Le paysage est l'affaire de tous
Le paysage, c'est ce qui fait de la France le pays le plus visité au monde. Le tourisme représente 7% du PIB et 8% des emplois français, indique le CGEDD, précisant que ces emplois sont non délocalisables. C'est aussi l'image de marque des productions françaises.
Quand on parle des paysages français, on pense d'abord aux "joyaux du territoire", qui jouent un "rôle déterminant dans l'attractivité de la France", rappelle Ségolène Royal. Mais il ne faut pas oublier "les paysages du quotidien, qui sont porteurs de sens et de valeurs", souligne la ministre. Le rapport du CGEDD souligne d'ailleurs que leur importance sociale est sous-estimée. Le paysage est créateur de bien-être ou de mal-être : les études sur les liens entre paysage, urbanisme et santé se multiplient, précise Denis Clément.
Le paysage peut également entraîner une "fierté d'appartenance, un lien social fort", estime l'ingénieur. Il peut être l'occasion de co-construire un projet de société, en y associant l'ensemble des acteurs et des citoyens, rappellent les auteurs de l'ouvrage Paysages de l'après-pétrole. Car le paysage est l'affaire de tous, chacun se l'approprie. "C'est notre plus grand dénominateur commun", résume Jean-Marc Bouillon, président de la Fédération française du paysage. Il suffit de voir les fortes mobilisations que provoquent certains projets d'aménagement…

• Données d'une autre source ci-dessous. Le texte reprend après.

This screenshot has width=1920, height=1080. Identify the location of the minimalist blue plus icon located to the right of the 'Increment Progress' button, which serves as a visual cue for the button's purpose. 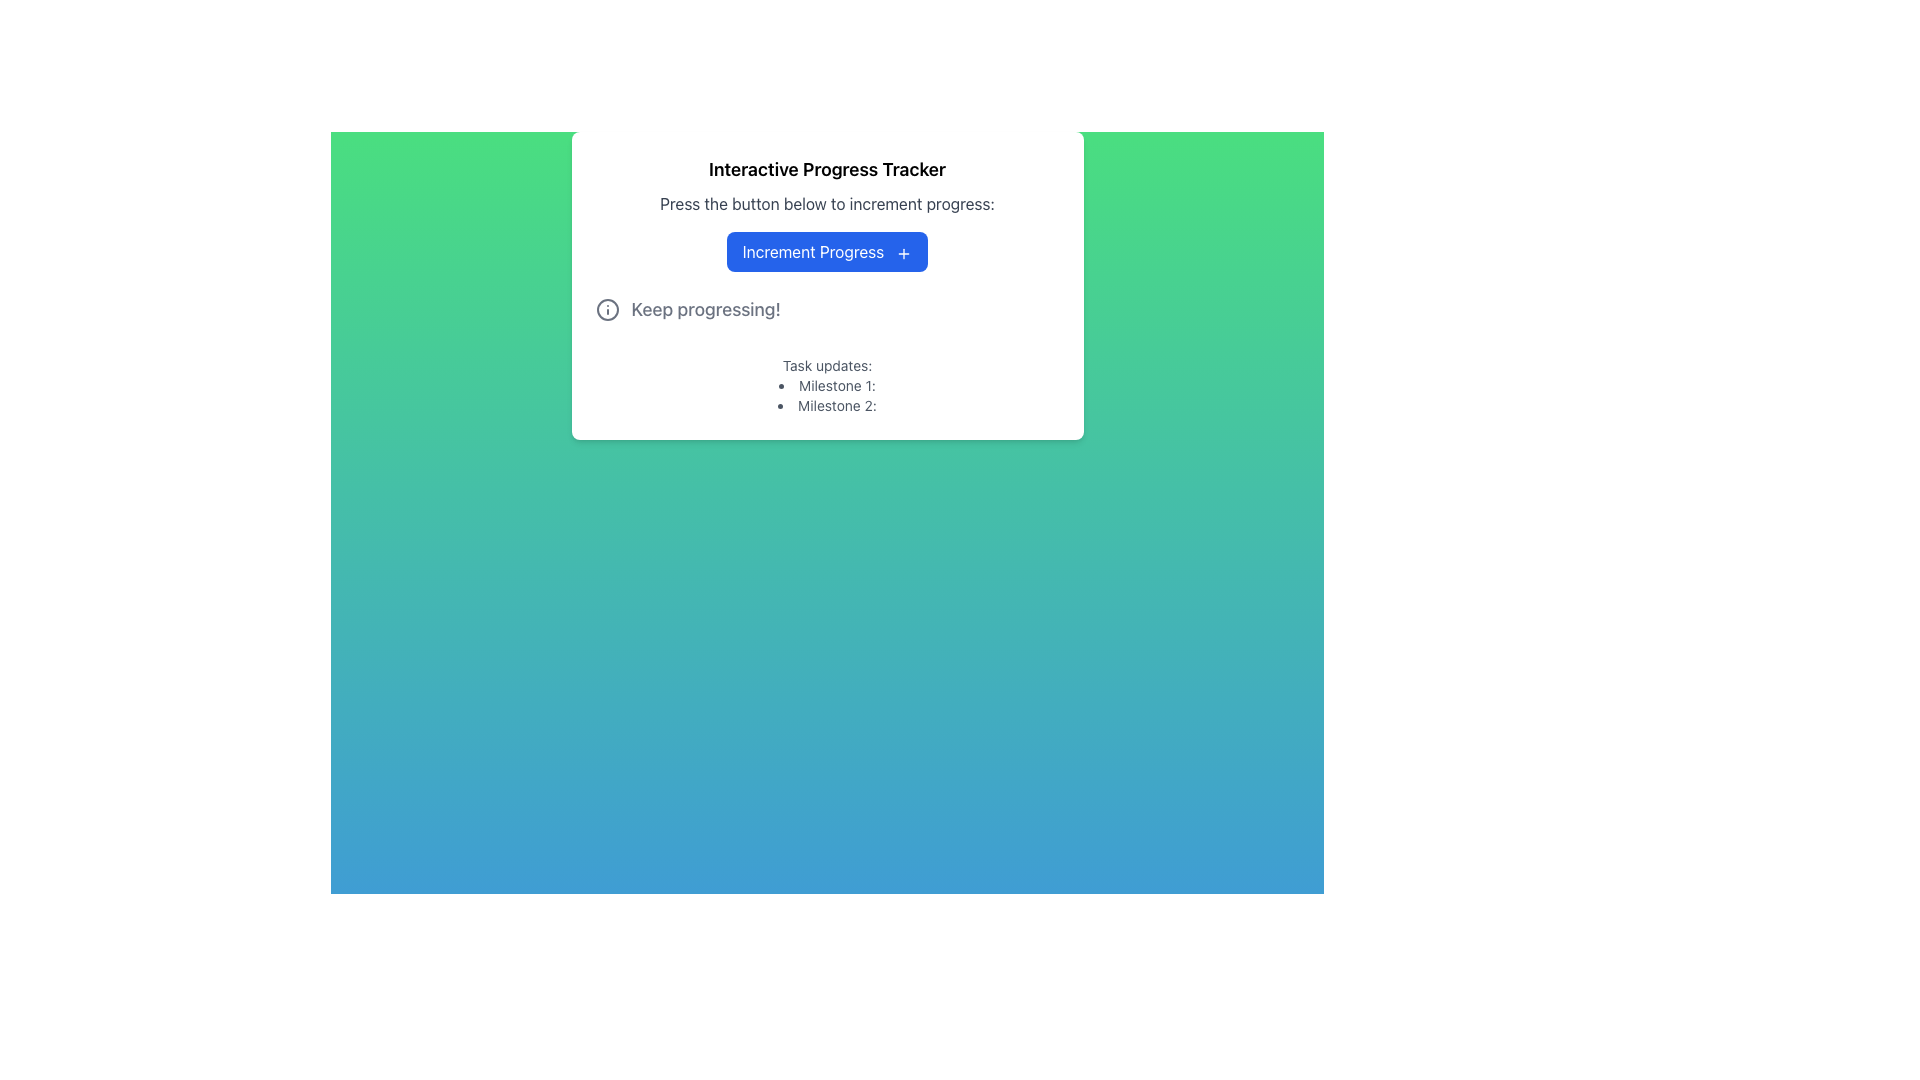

"Lorsqu'on fait une proposition de paysage ou d'aménagement, on prend en compte une interprétation du territoire et on définit un projet futur. C'est une lecture sensible du paysage, qui raconte le lien entre le milieu naturel et les hommes qui y vivent. Grâce à cette approche, on peut créer un consensus important sur un projet", estime Catherine Soula, présidente de l'association des paysagistes conseils de l'Etat.
Des exemples à suivre et à généraliser
Dans le cadre de la modernisation du droit de l'environnement, le CGEDD propose également de regrouper les différents titres consacrés aux paysages dans le code de l'environnement (sites, publicité, nuisances…). Il estime également qu'il faut "préserver le rôle majeur" des lois littoral et montagne.
Les parcs naturels ont également développé des approches intégratives, en faisant du paysage la "clé d'entrée du projet de territoire", explique Pierre Weick, directeur de la fédération des Parcs naturels régionaux.
Mais le CGEDD a également recensé "nombre d'expériences ponctuelles de maîtrise des évolutions paysagères du territoire rural ou périurbain". Et de citer les Schémas de cohérence territoriale (Scot) de Montpellier, du Pays de Brenne, de la Terre des deux caps, l'aménagement des bords de Garonne à Bordeaux, des berges du Rhône et de Saône à Lyon, le réaménagement du vieux port à Marseille… Les auteurs du rapport constatent que "la réussite tient bien souvent à l'initiative et à l'engagement des élus, des pouvoirs publics, et souvent aussi des citoyens, pour aboutir à de véritables projets partagés".